# Action item
Output all records exactly, with no images.
******************************
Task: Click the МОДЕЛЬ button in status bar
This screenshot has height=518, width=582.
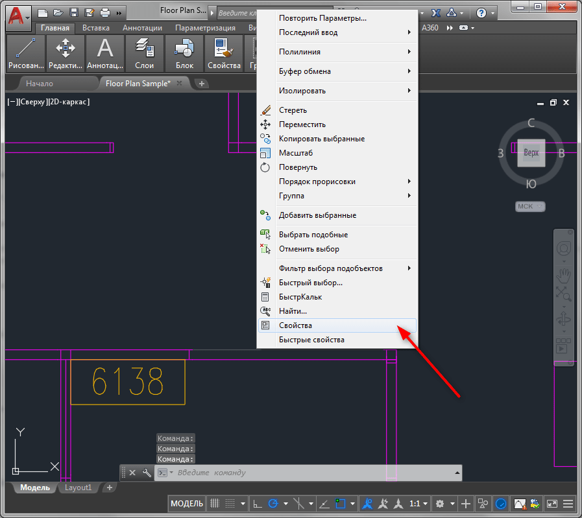Action: point(187,504)
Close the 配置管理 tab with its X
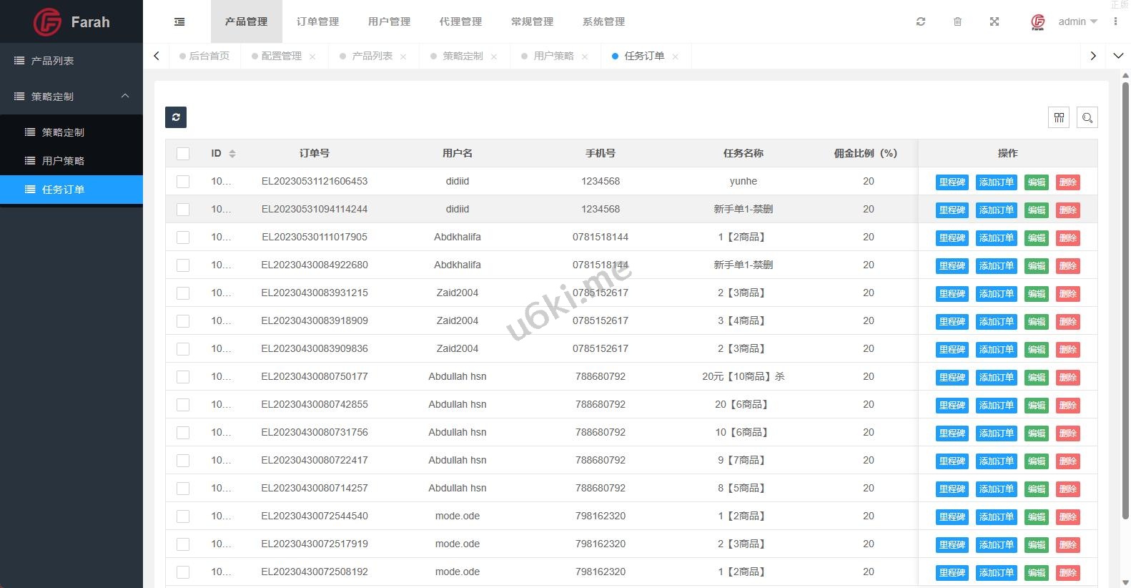1131x588 pixels. 312,57
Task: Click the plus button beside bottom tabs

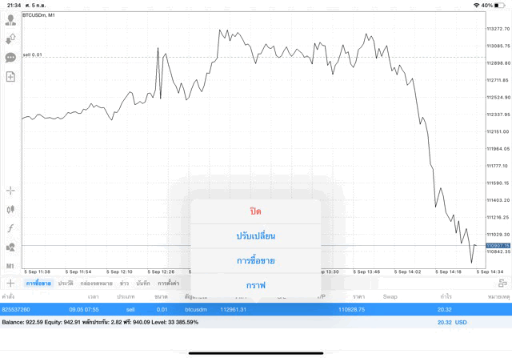Action: (10, 283)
******************************
# Output for this task
Task: Click the МОДЕЛЬ button in status bar
This screenshot has height=518, width=582.
Action: point(187,504)
Close the 配置管理 tab with its X
1131x588 pixels. 312,57
Task: Click the plus button beside bottom tabs

Action: (10, 283)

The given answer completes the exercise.